We start the week by discovering the news about a security breach that is going to cause a lot of talk. It has just been recognized by the Manager of one of the most important universities in Spain that has suffered a security problem in which the data of students and former students has been exposed.
From the University of Alicante they have sent a message in which they explain how, on April 11, they detected a security breach that could have affected the Alumni system. This means that the personal data of both active students and alumni could have been affected. What else does this incident imply?
Consequences of the attack
The good news is that, as reported by the UA, the team at the head of its Information Security Division detected the incident before the situation got worse. From that moment on, they set to work to minimize the effects of the breach so that the consequences would not be as forceful as they could have been.
However, that does not mean that there are no problems arising from the incident. The data that has been filtered is, as indicated, of an identifying, administrative and contact nature. This implies that, if you have been a student at this university or if you are currently one, your name, your surname, the email address you use with the address @alu.ua.es, your DNI number and other information may have been leaked. as your Alumni service password.

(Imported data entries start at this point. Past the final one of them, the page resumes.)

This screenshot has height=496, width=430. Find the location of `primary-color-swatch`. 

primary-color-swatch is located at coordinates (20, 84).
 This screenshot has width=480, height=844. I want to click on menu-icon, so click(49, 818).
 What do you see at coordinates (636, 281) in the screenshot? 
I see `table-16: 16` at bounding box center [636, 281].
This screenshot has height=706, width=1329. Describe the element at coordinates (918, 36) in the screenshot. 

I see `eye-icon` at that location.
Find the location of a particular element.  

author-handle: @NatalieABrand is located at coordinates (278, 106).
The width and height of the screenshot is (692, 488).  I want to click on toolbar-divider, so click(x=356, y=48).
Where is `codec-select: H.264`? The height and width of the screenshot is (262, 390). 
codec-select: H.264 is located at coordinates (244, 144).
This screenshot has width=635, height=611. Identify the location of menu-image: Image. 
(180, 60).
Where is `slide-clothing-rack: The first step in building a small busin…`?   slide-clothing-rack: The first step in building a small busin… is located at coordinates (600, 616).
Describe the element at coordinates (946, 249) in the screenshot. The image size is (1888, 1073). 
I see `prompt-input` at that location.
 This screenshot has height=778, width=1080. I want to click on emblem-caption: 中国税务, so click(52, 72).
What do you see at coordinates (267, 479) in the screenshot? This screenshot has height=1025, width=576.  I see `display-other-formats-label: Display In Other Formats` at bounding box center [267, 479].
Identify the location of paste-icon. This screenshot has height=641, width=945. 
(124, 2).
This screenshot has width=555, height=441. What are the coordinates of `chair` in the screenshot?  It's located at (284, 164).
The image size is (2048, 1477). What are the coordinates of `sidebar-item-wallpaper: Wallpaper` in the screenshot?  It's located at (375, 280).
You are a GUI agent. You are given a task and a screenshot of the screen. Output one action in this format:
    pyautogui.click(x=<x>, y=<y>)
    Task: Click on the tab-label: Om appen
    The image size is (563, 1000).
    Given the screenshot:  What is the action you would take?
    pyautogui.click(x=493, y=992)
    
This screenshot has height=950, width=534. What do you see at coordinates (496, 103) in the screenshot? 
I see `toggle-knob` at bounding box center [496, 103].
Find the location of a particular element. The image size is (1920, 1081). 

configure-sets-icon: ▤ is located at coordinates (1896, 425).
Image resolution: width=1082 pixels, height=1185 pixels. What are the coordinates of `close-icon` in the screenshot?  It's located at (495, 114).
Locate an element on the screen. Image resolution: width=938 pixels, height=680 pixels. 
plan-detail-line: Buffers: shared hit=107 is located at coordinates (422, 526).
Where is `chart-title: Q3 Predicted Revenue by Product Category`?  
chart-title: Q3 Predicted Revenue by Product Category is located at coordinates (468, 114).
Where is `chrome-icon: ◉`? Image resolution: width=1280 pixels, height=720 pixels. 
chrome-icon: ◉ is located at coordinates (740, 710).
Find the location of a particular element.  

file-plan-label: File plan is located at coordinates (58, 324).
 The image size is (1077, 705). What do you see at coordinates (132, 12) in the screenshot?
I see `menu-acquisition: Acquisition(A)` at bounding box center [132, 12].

It is specified that, however, it does not mean that, because you are a student or former student, this data has been leaked. It’s possible that you didn’t have this data built into the system, so in that case, you have nothing to worry about. Likewise, it may also arise that the data is outdated, in which case you should not be overwhelmed by the security breach either.
Gap in a secondary environment
This is the most important thing that has happened in the cyber incident that the University of Alicante has suffered. As mentioned, the affected system is not connected to the rest of the UA environment, so the security of the entire university system has not been broken. Furthermore, seeing that there was no obstacle to this, the university has acted quickly by disconnecting the system that suffered the breach.
In the message sent by the University of Alicante they confirm that, in relation to the above, access to UACloud nor to the main UA system has been affected. The data that has been exposed does not provide access to this and therefore does not pose an immediate risk to worry about. But as they report, it is true that this information can be used by cybercriminals with the intention of carrying out phishing or spamming attacks.
For now, the Alumni system will remain offline until an updated version is available. This will allow you to use it again without any fear. However, as recommended by the UA, it is advisable to change the password and also modify it in any other service in which you may be using it. Consider that criminals could cross-reference your first and last name with other online services, try to use that same password and perhaps access other of your accounts. Therefore, it is better to change passwords and be as careful as possible.
In addition to using the double authentication system, you need to be alert to possible suspicious messages you receive. You never know how scammers who could have benefited from access to your data stored on this university’s system may try to trick you.